### SELECTED TEXT

Re: In-browser sanitization vs. a “Safe Node” in the DOM from David Ross on 2016-01-26 (public-webappsec@w3.org from January 2016)

From: David Ross <drx@google.com>
Date: Tue, 26 Jan 2016 13:53:38 -0800
To: Andrew Sutherland <asutherland@asutherland.org>
Cc: "public-webappsec@w3.org" <public-webappsec@w3.org>
Message-ID: <CAMM+ux40un8_WpiideFLqQ_q=N+pRCd=KYfhvsEpwpLhPmTvEA@mail.gmail.com>
(For anyone who hasn't been following this thread too closely...)

Taking a step back from the discussion of pros / cons of the various
ideas, I think it's fair to say there are now three distinct ideas
that have been presented:

1)  Sanitization baked into the browser
2)  Safe Node
3)  Make IFRAME-based isolation work (seamless++)

Dave




On Tue, Jan 26, 2016 at 1:45 PM, David Ross <drx@google.com> wrote:
>> If I querySelectorAll()/getElementById() in my main page, I know that
>> I'm not accidentally going to pull out an attacker-provided element.
> I wonder what portion of accesses like these are going to be safe vs.
> unsafe.  Maybe it makes sense to enable the use of shadow DOM on the
> Safe Node by default (with the option to opt-out)?
>
> The Safe Node approach would work for both the "bite-size" and
> "meal-size" cases.
>
>> I think the bite-size case is arguably best-addressed by an HTML sanitizer using a white-list.
> There are at least three advantages that Safe Node has relative to a
> sanitizer, detailed in the original writeup:
> 1) Elimination of sanitization complexity.
> 2) Integration of policy enforcement with the actual implementation of
> what's being regulated.
> 3) It’s easier for a Safe Node to safely handle CSS than it would be
> for a client-side sanitizer.
> As discussed the Safe Node policy enforcement is quite different from
> policing a list of acceptable elements, attributes, etc. as with a
> sanitizer.  Adding the sanitizer into the browser does centralize that
> policy enforcement, but it's still burdensome to update.  It's also
> harder to build a new browser feature that subverts Safe Node than it
> would be to build a new browser feature that subverts sanitization.
>
> Yes I think we could build Safe Node on top of sanitization, and that
> may provide a nice API for developers, but it doesn't provide the
> three benefits described above.
>
> The discussion of cognitive load is well founded.  But while IFRAMEs
> are the model developers use today, using them properly in an
> application for the purpose of isolation is a product feature unto
> itself.  Developers are pretty much forced to use them given it's one
> of the only ways to achieve the stated goal.  Contrast that with the
> Safe Node approach where a developer just creates new nodes with a
> "safety" attribute on them and then places them into the DOM.  It's
> hard to mess that up, and enabling new capabilities (e.g.: allowing
> external content) is as simple as adjusting the safety attribute to
> include a flag.  Given the choice between Safe Node and frame-based
> isolation, I would expect Safe Node would win even among developers
> who already grok frame-based isolation -- they know firsthand how much
> of a pain it is to implement good frame-based isolation!

### TASK REQUIREMENTS
1) Repeat the stretch of the Safe Node email from "From: David Ross" through "isolation work (seamless++)" word for word.
2) Reproduce the stretch of the rows below, from the line containing "This screenshot has height=542, width=1000." through the end of the rows, verbatim.
The email above and the rows below are unrelated material.

### DATASET
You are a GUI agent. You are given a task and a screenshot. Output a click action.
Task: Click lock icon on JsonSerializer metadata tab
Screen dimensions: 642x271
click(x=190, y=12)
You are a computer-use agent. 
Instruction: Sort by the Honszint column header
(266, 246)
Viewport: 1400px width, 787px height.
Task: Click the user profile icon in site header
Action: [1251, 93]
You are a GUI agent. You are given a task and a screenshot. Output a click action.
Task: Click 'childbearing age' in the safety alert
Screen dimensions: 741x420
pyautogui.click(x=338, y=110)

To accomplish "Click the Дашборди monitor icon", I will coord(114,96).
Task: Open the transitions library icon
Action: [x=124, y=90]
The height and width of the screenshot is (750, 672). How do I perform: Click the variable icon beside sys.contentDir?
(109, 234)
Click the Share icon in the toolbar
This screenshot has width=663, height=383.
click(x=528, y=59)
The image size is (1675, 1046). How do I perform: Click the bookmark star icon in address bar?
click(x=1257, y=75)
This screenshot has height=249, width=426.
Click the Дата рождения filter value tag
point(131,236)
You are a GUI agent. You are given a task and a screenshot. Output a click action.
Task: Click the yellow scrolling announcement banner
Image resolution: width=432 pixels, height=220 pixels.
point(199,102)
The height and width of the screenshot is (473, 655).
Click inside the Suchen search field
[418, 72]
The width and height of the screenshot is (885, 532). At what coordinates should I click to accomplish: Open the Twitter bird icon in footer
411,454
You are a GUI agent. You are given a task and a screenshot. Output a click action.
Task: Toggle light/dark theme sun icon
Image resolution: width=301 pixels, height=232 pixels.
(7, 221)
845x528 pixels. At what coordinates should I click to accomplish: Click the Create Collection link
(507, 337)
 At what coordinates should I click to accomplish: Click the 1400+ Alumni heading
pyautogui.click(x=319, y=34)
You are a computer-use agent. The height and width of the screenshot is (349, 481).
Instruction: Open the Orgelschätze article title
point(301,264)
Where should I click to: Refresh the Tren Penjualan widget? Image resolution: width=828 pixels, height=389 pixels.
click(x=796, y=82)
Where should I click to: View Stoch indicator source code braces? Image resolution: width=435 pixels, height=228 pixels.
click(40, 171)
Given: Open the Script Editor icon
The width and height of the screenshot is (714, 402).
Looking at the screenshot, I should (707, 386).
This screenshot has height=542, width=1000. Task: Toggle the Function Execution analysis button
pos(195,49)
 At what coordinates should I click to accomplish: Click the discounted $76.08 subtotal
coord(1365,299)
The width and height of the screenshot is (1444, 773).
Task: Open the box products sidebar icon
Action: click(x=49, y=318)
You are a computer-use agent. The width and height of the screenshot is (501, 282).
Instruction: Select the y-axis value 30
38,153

### EXPECTED RESPONSES
1)
From: David Ross <drx@google.com>
Date: Tue, 26 Jan 2016 13:53:38 -0800
To: Andrew Sutherland <asutherland@asutherland.org>
Cc: "public-webappsec@w3.org" <public-webappsec@w3.org>
Message-ID: <CAMM+ux40un8_WpiideFLqQ_q=N+pRCd=KYfhvsEpwpLhPmTvEA@mail.gmail.com>
(For anyone who hasn't been following this thread too closely...)

Taking a step back from the discussion of pros / cons of the various
ideas, I think it's fair to say there are now three distinct ideas
that have been presented:

1)  Sanitization baked into the browser
2)  Safe Node
3)  Make IFRAME-based isolation work (seamless++)

2)
This screenshot has height=542, width=1000. Task: Toggle the Function Execution analysis button
pos(195,49)
 At what coordinates should I click to accomplish: Click the discounted $76.08 subtotal
coord(1365,299)
The width and height of the screenshot is (1444, 773).
Task: Open the box products sidebar icon
Action: click(x=49, y=318)
You are a computer-use agent. The width and height of the screenshot is (501, 282).
Instruction: Select the y-axis value 30
38,153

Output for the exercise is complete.